/bigdata19

Source code of the IEEE BigData 2019 Cup: Suspicious Network Event Recognition: winning solution

Primary LanguagePython

The following steps need to be executed one by one

  1. Unzip and copy all files to a working directory. Inside this directory create three sub-directories: "input", "output", and "dict". Put the input files "cybersecurity_training.csv", "cybersecurity_test.csv" and "localized_alerts_data.csv" into the "input" sub-directory.

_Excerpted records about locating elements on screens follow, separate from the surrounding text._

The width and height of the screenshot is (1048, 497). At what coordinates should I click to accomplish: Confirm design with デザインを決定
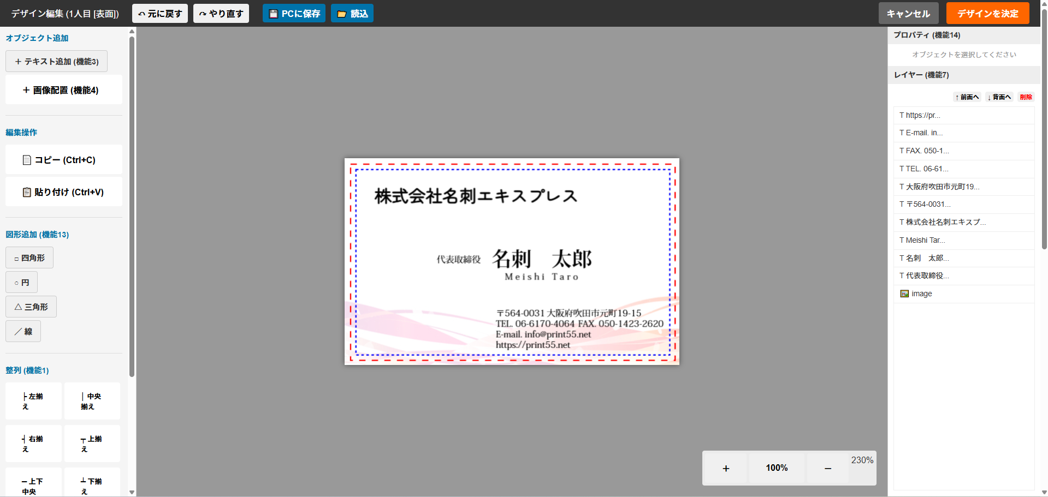point(987,14)
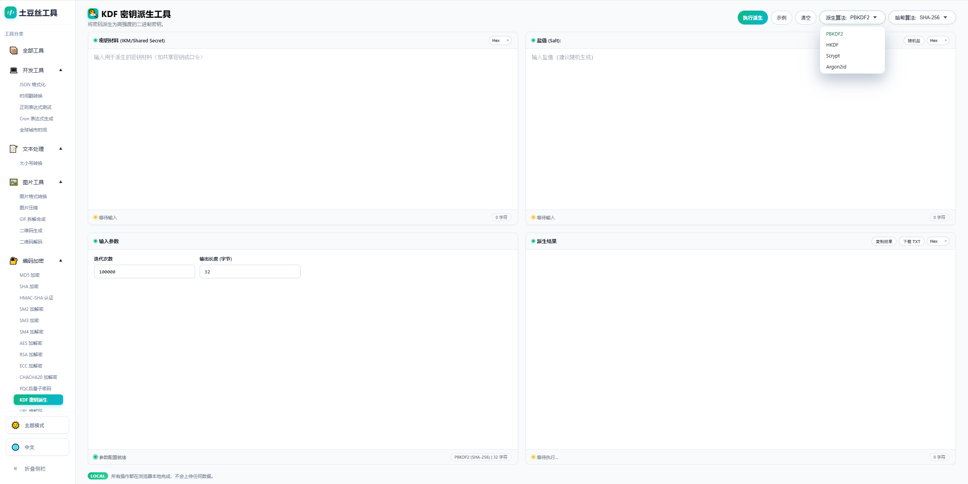
Task: Open 哈希算法 SHA-256 dropdown
Action: (x=922, y=17)
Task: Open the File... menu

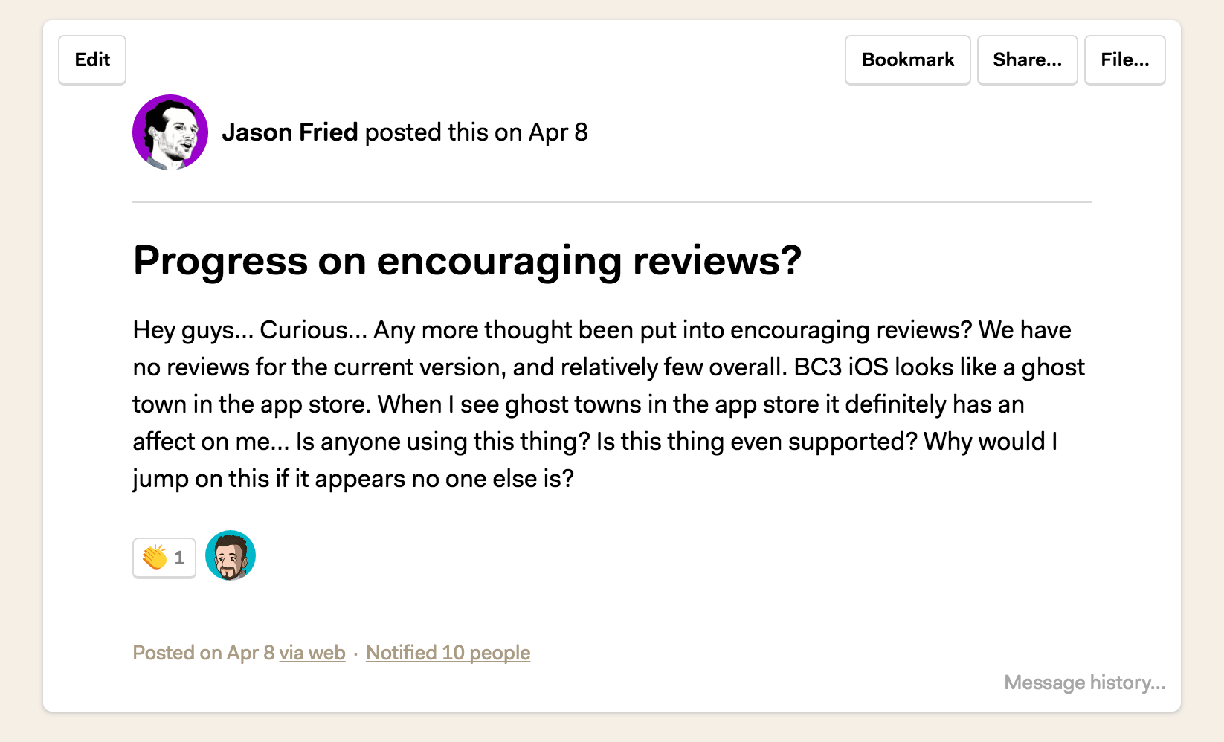Action: pos(1125,59)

  2. Run python data_preprocessing_lgb.py. This code will process the second data set to generate features, which are then combined with features in the first data set in feature_engineering_lgb.py. Finally, model_lgb.py is executed to train a LightGBM model and generate the prediction file named submission_lgb.txt in the "output" sub-directory. Note that we executed this step in Windows 10 using python 3.7 and lightgbm 2.2.3 and obtained the following local validation scores: 0.9486033716695101, [0.9452770127838978, 0.9505410206718347, 0.9493073026392043, 0.9533315606826068, 0.9429543099275257, 0.9502090233119913] (the ones in the square brackets are scores of each fold and the first one is the average score). If we submit the prediction file to the public leader board, it gets the score of 0.9496.

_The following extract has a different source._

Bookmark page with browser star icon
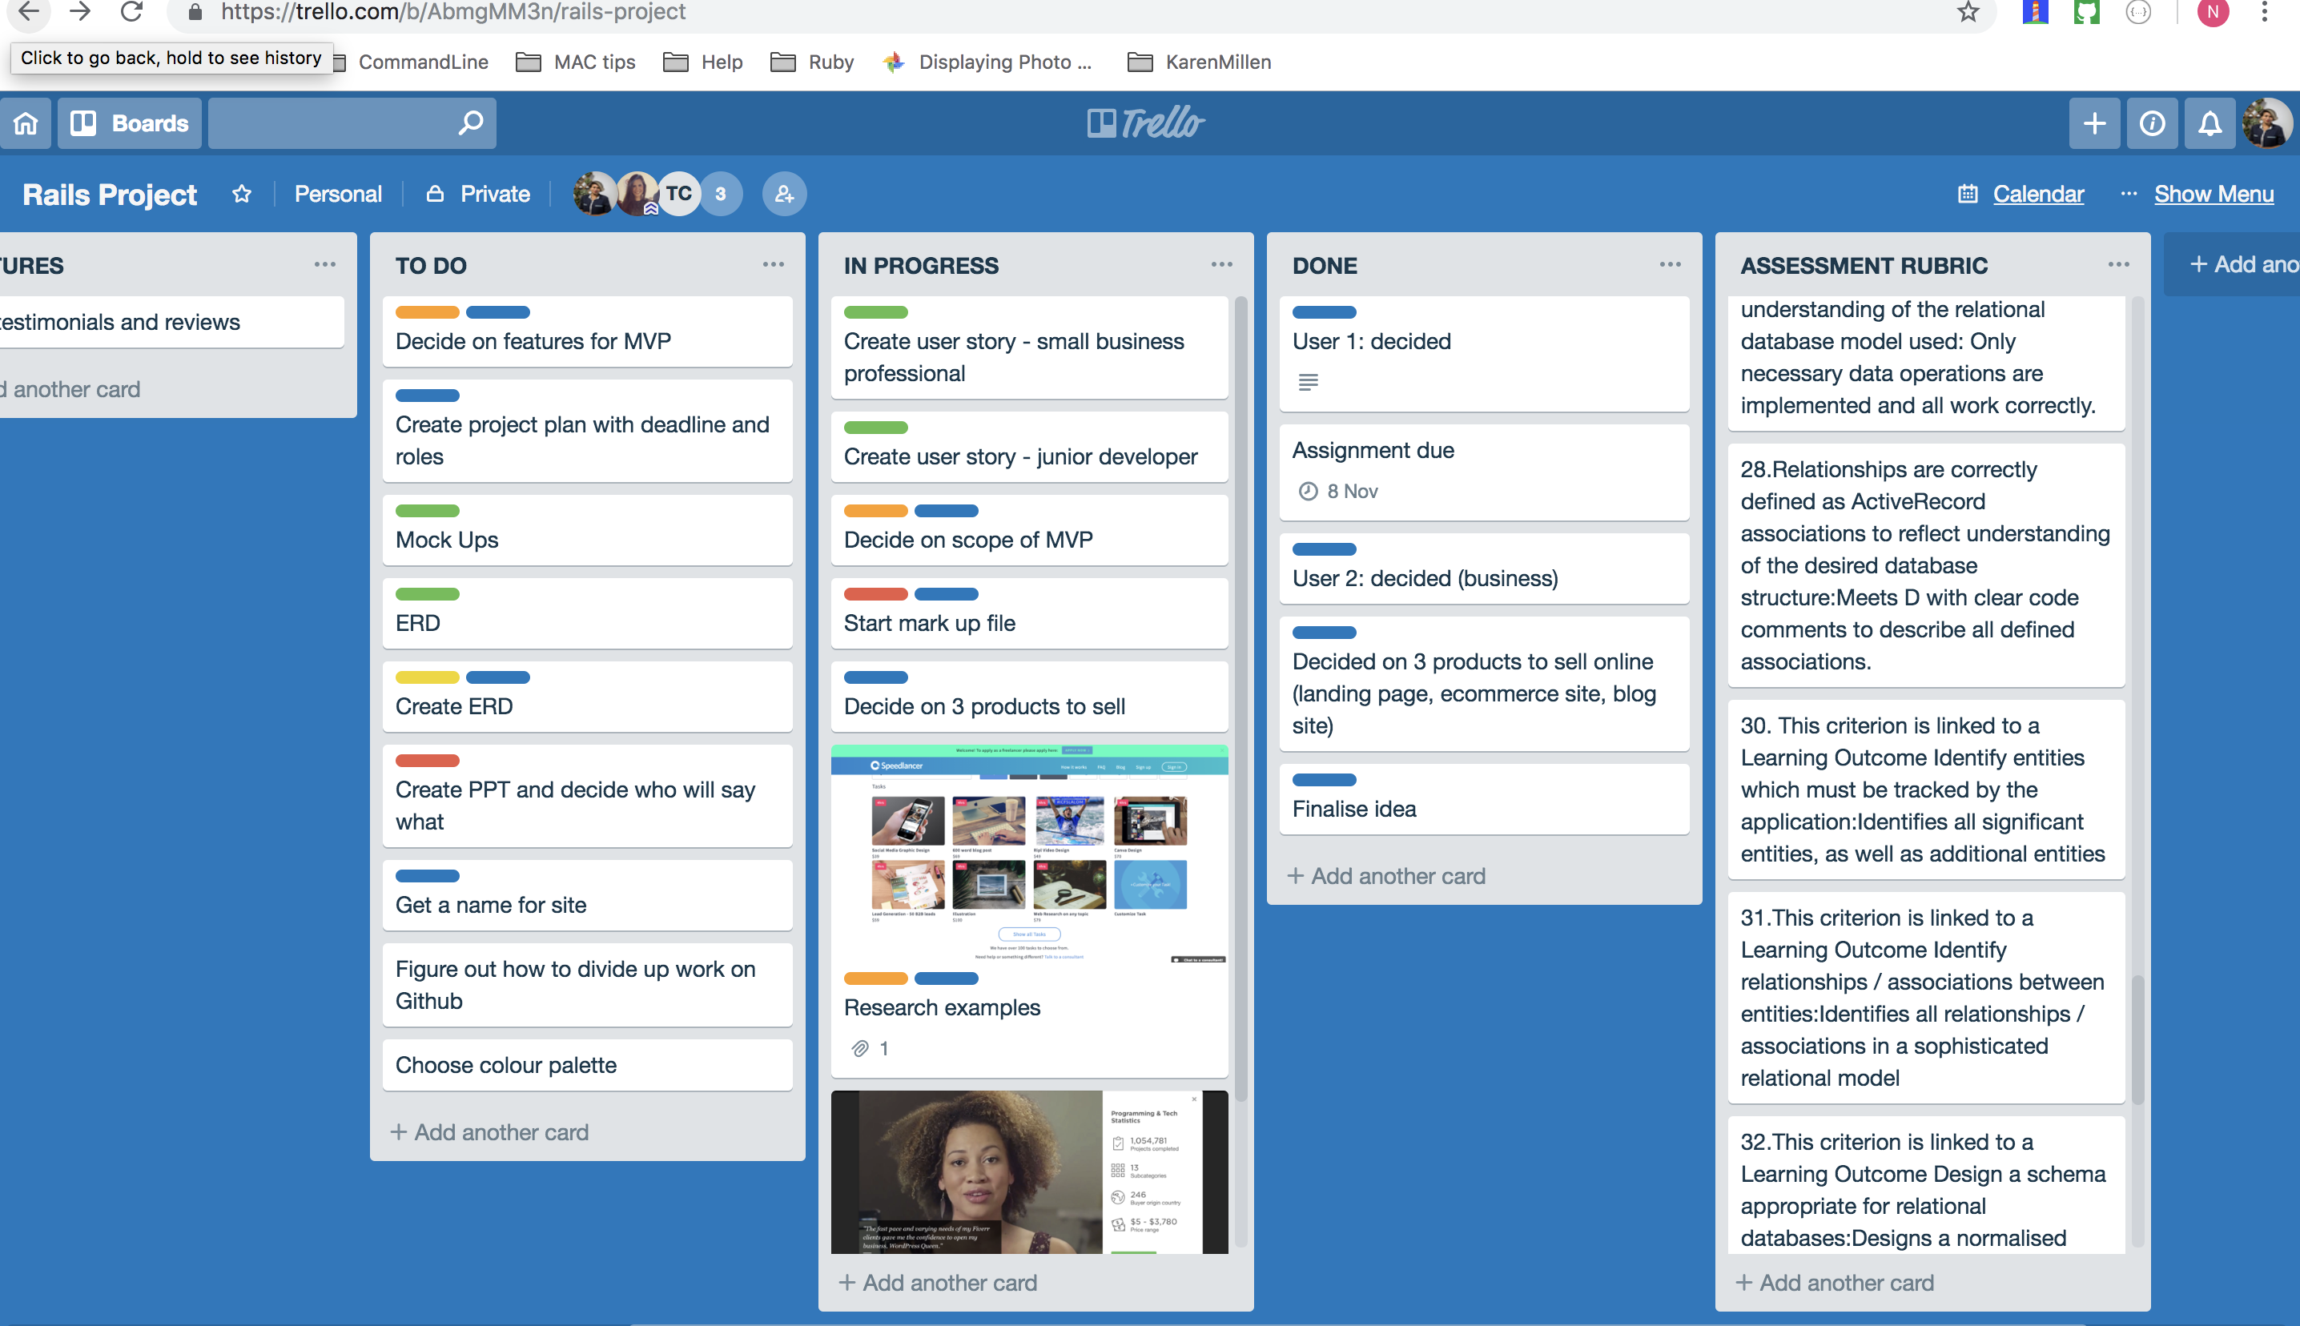 1968,13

  3. Run python data_preprocessing_xgb.py. This code will do the same thing as in the case of data_processing_lgb.py. It processed data in the second data set and then respectively execute feature_engineering_xgb.py and model_xgb.py to train an XGBoost model and generate the prediction file named submission_xgb.txt in the "output" sub-directory. Note that we executed this step in Ubuntu 16.04 using python 3.5.2 and xgboost 0.90 and obtained the following scores: 0.9476036789290516, [0.9456142711778773, 0.9494671143123365, 0.9470587017289575, 0.9460414417345777, 0.949836865691509] If we submit the prediction file to the public leader board, it gets the score of 0.9496.

  4. Run python ensemble.py This code generates the ensemble result, which is the simple average of results generated in the previous two steps and stored in the files submission_lgb.txt and submission_xgb.txt. This final prediction result is named submission.txt, also stored in the "output" sub-directory and has the score of 0.9514 in the public leader board and 0.931743 in the final private leader board.